To hear the common usage of this word (in the phrase '
shut your pie hole') you'd have to imagine it must have come to mean '
mouth' simply because that is the 'hole' (e.g. bodily orifice) which one would use to consume
pie. But in actuality, the word 'pie-hole' derives from an
Eighteenth Century Scottish term for the holes through which
laces were drawn in
boots -- which openings were initially simply called
eyelets or 'eye-holes,' owing to their similarity to the eye of a needle. And which phrase probably got changed over from eye-hole to pie-hole simply owing to a rhythmic similarity of sound. The 'p' it is noted, might have come from
pig or
pyg, which resembled the Danish word for a
prick (meaning a small hole, bootlace holes being made by using a leather punch to 'prick' the boot). And so by the mid
Nineteenth Century the word 'pie hole,' because it represented this little tiny hole for shoe-lacing, came to be used euphemistically among the Scottish to reference any really small hole, especially anything which would be a tight fit for a person to squeeze through for example (as in, the boy could barely squeeze through that pie-hole in the fence). Now, when and how it came to refer to the mouth (and especially to the mouth which somebody was commanding to be shut), well that remains a
mystery. But you can bet it began with the Scottish.

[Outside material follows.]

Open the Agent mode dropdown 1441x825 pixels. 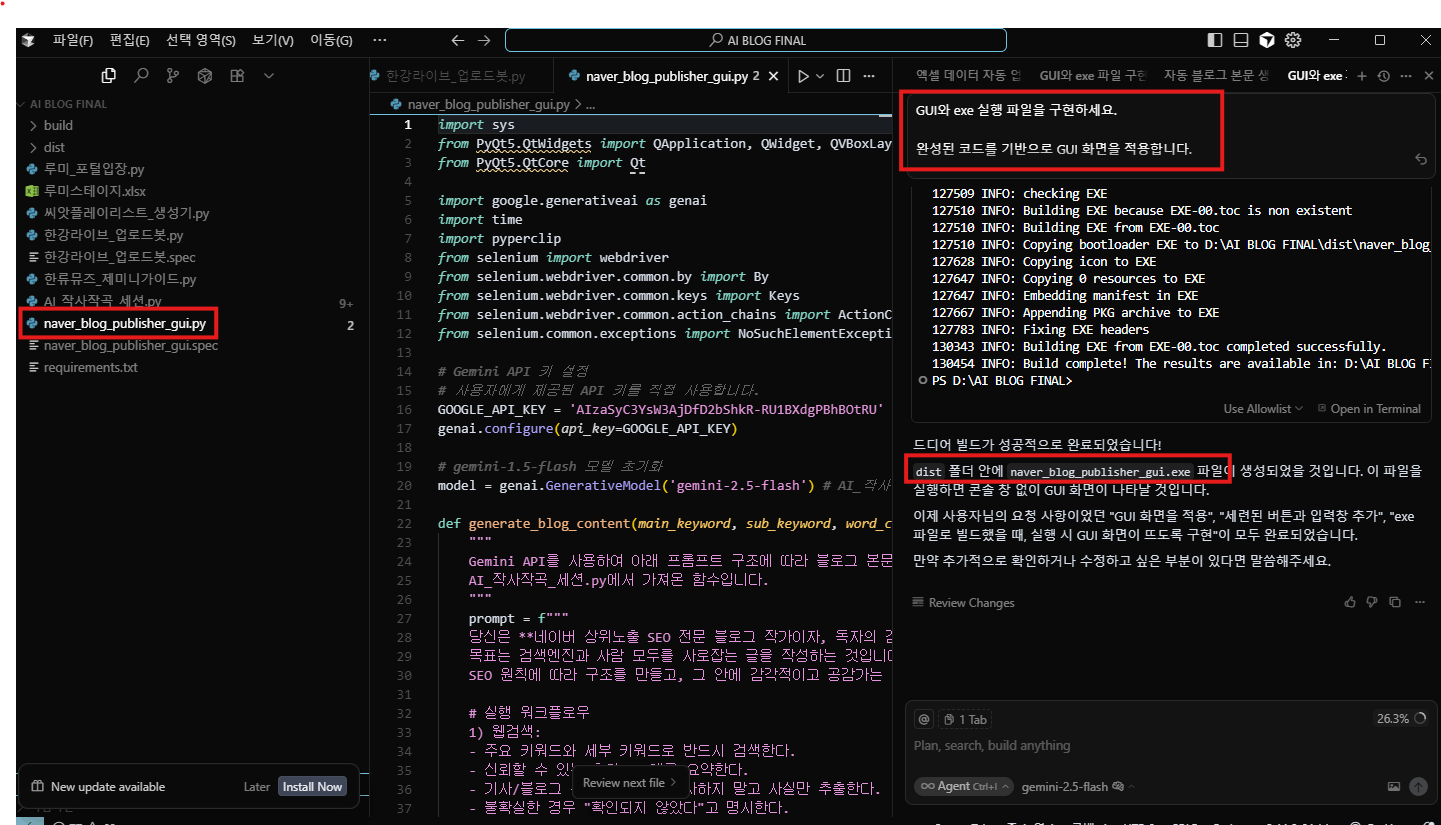click(x=963, y=786)
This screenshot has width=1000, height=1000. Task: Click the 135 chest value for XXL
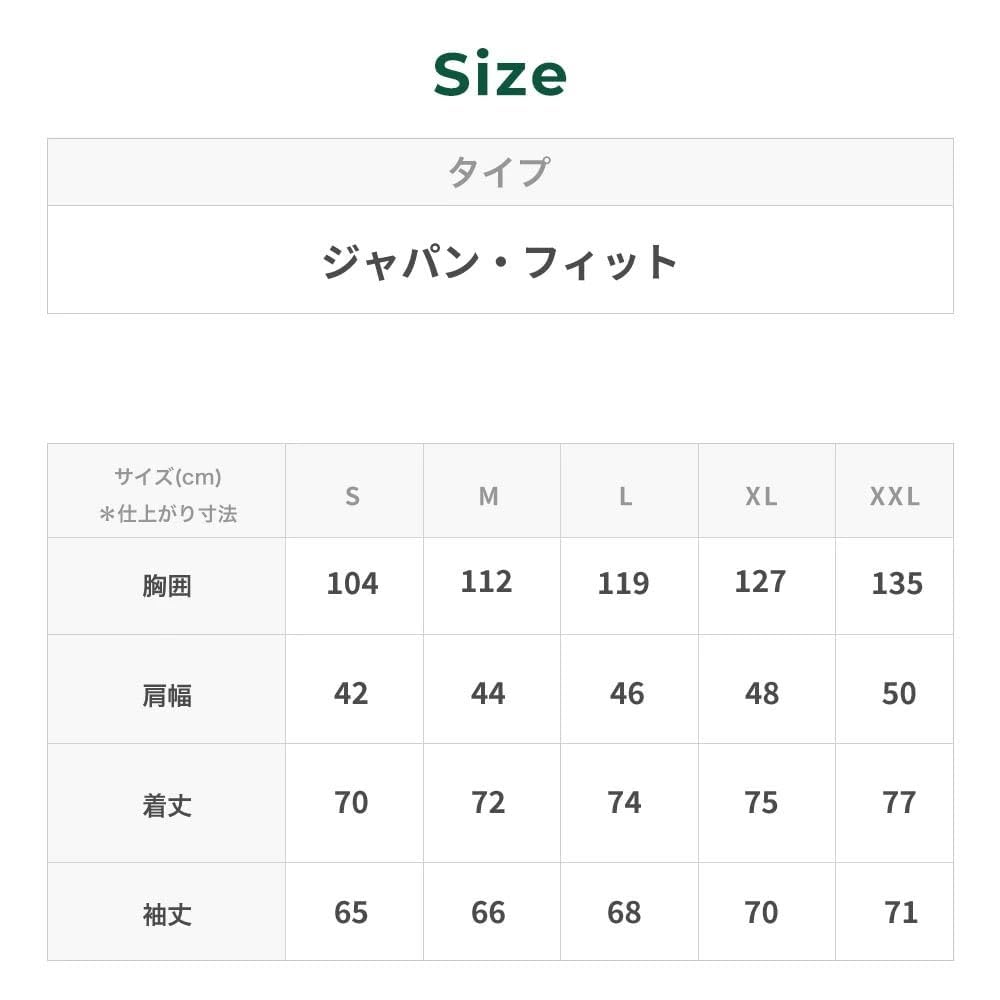(897, 583)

One additional note on usage: it appears that when instructing somebody to shut their pie hole, it is most amusing to pronounce/spell the possessive pronoun as "yer" -- as in, "shut yer pie hole, ye scalliwag!!"
Reference:
An etymological dictionary of the Scottish language: illustrating the words in their different significations. Volume 2. By John Jamieson, Edinburgh, 1808.